トヨタ自動車の21年4-6月連結販売台数(トヨタ決算資料より)

 まずは概要の数字からおさらいしよう。

  • 販売台数 409万4000台(昨対 プラス100万8000台)
  • 営業収益 15兆4812億円(昨対 プラス4兆1060億円)
  • 営業利益 1兆7474億円(昨対 プラス1兆2274億円 利益率11.3%)
  • 税引き前利益 2兆1440億円(昨対 プラス1兆4152億円 )

 まずは数字の意味を見ていく。昨年の上半期はまさに世界がコロナショックに飲み込まれた時期であり、多くのエコノミストは、自動車メーカーの赤字転落を予測していた。その中でトヨタは期首に「5000億円の黒字を出す」と不退転の宣言をして、世間を驚かせた。

 うっかりすると通期売上高30兆円、同利益3兆円近くを叩(たた)き出しかねないトヨタが5000億円に目標を定めた辺りに、事態の深刻さが見て取れる。それでも「本当にそんなことが可能なのか」と思わせる目標だった。それを昨年上半期の見通しでは1兆3000億円に上方修正してきたことは更なる驚きを呼んだ。

 いくら事前の見立てを大幅にクリアしたとはいえ、コロナ直撃期の数字である。例年に比べれば厳しくて当然。昨年の上半期実績は、極端な向かい風の参考記録のようなものだった。その昨年上半期との比較で見るならば、今年の上半期は全ての項目が大幅にプラスになることは不思議ではない。どこまで本来のトヨタに戻ったかをチェックするためには、一昨年のデータと比較しなくてはならない。

 その数字こそが右端にある棒グラフである。販売台数を見る限り、ざっくり88%のラインまで戻ってきている。そういう意味ではさしものトヨタもまだ本調子とはいえないかに見える

 しかし、その先の数字を見ると話が違ってくる。営業収益では、15兆4812億円と、すでにコロナ以前の数値15兆3582億円をわずかとはいえ凌駕(りょうが)している。営業利益ではさらに拡大し、1兆3992億円から1兆7474億円に。営業利益率(9.1%→11.3%)と税引き前利益(1兆6218億円→2兆1440億円)は最早圧倒的。何かの間違いではないかと思うほどコロナ以前のデータを突き放している。

売り上げ、利益ともにコロナ以前をすでに超えた(トヨタ決算資料より)

原材料費値上がり1800億円を原価改善で乗り切る

 さて、一体何が起きているのか? 手がかりとして「連結営業利益増減要因」を見てみる。

営業利益増減要因(トヨタ決算資料より)

 左から「為替変動の影響」が2500億円だが、まあこればかりは時の運で、企業努力の及ばない部分。その次の「原価改善の努力」がひとつのキーになる。あのトヨタが原価改善でマイナスを付けているのだ。

提供情報 —

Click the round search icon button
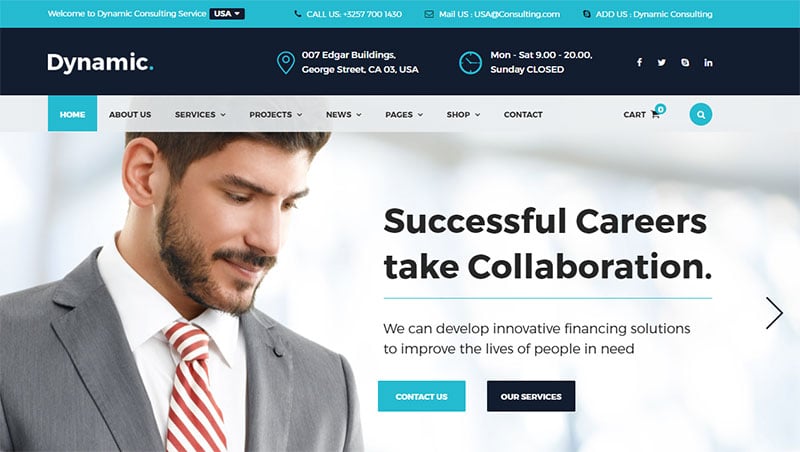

課題の要件 —
本文抜粋をもとに、次の問いに答えてください。
1. トヨタが期首に宣言した黒字の額はいくらか。
2. 販売台数は一昨年と比べておよそ何%のラインまで戻ったとされているか。
3. 営業利益率はコロナ以前と今年でそれぞれ何%か。
資料は本文抜粋の内容とは関係がありません。

記述回答 —
1. 5000億円
2. およそ88%
3. コロナ以前は9.1%、今年は11.3%